The answer of crdunst is pretty neat and the best looking answer I've found but there's no explanation on how to use and the code is bigger than needed.
The only code you need:
#element {
background-color: #cacbcf;
text-shadow: 2px 2px 4px rgba(0,0,0, 0.5);
filter: chroma(color=#cacbcf) progid:DXImageTransform.Microsoft.dropshadow(color=#60000000, offX=2, offY=2);
}
First you MUST specify a background-color
- if your element should be transparent just copy the background-color of the parent or let it inherit. The color at the chroma-filter must match the background-color to fix those artifacts around the text (but here you must copy the color, you can't write inherit
).
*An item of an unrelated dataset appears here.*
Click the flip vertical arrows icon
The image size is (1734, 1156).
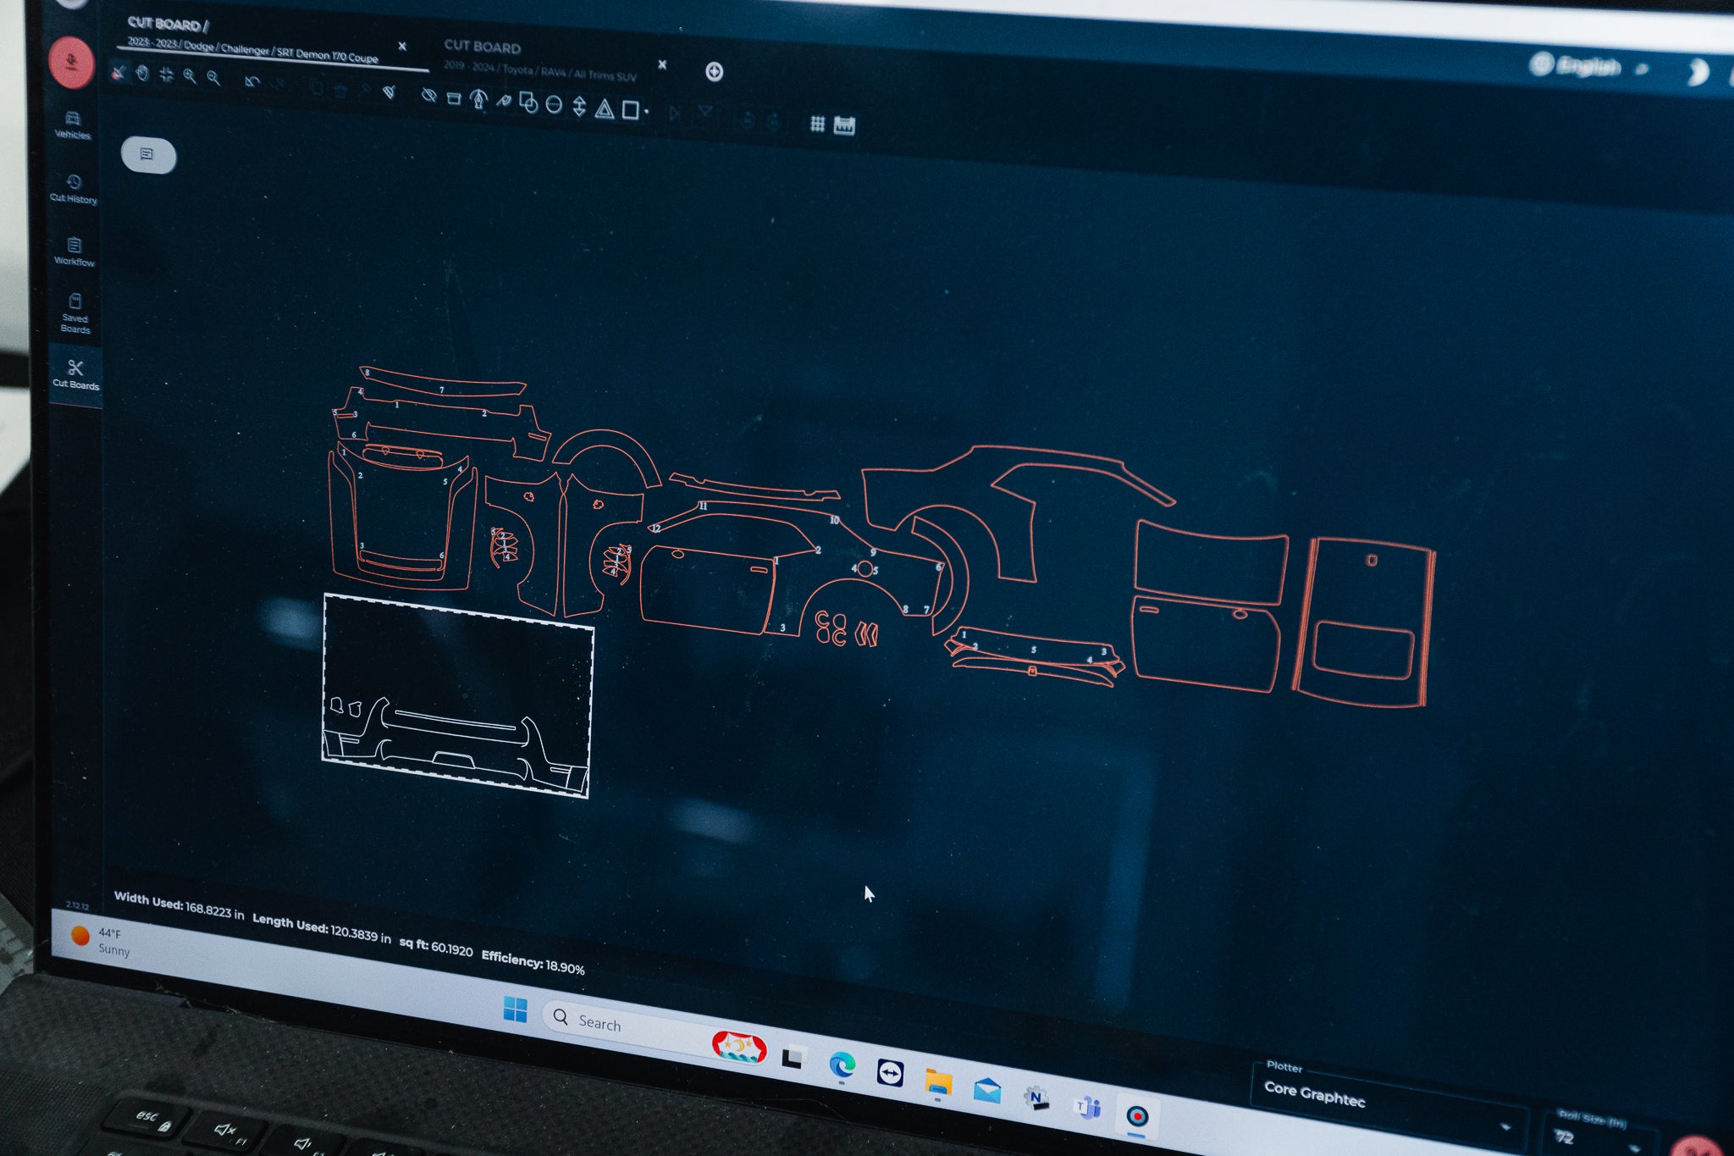(x=579, y=107)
Note that I haven't shortened the dropshadow-filter - it works but the shadows are then cut to the element dimensions (noticeable with big shadows; try to set the offsets to atleast 4).
TIP: If you want to use colors with transparency (alpha-channel) write in a #AARRGGBB notation, where AA stands for a hexadezimal value of the opacity - from 01 to FE, because FF and ironically also 00 means no transparency and is therefore useless.. ^^ Just go a little lower than in the rgba notation because the shadows aren't soft and the same alpha value would appear darker then. ;)
A nice snippet to convert the alpha value for IE (JavaScript, just paste into the console):
var number = 0.5; //alpha value from the rgba() notation
("0"+(Math.round(0.75 * number * 255).toString(16))).slice(-2);
ISSUES: The text/font behaves like an image after the shadow is applied; it gets pixelated and blurry after you zoom in... But that's IE's issue, not mine.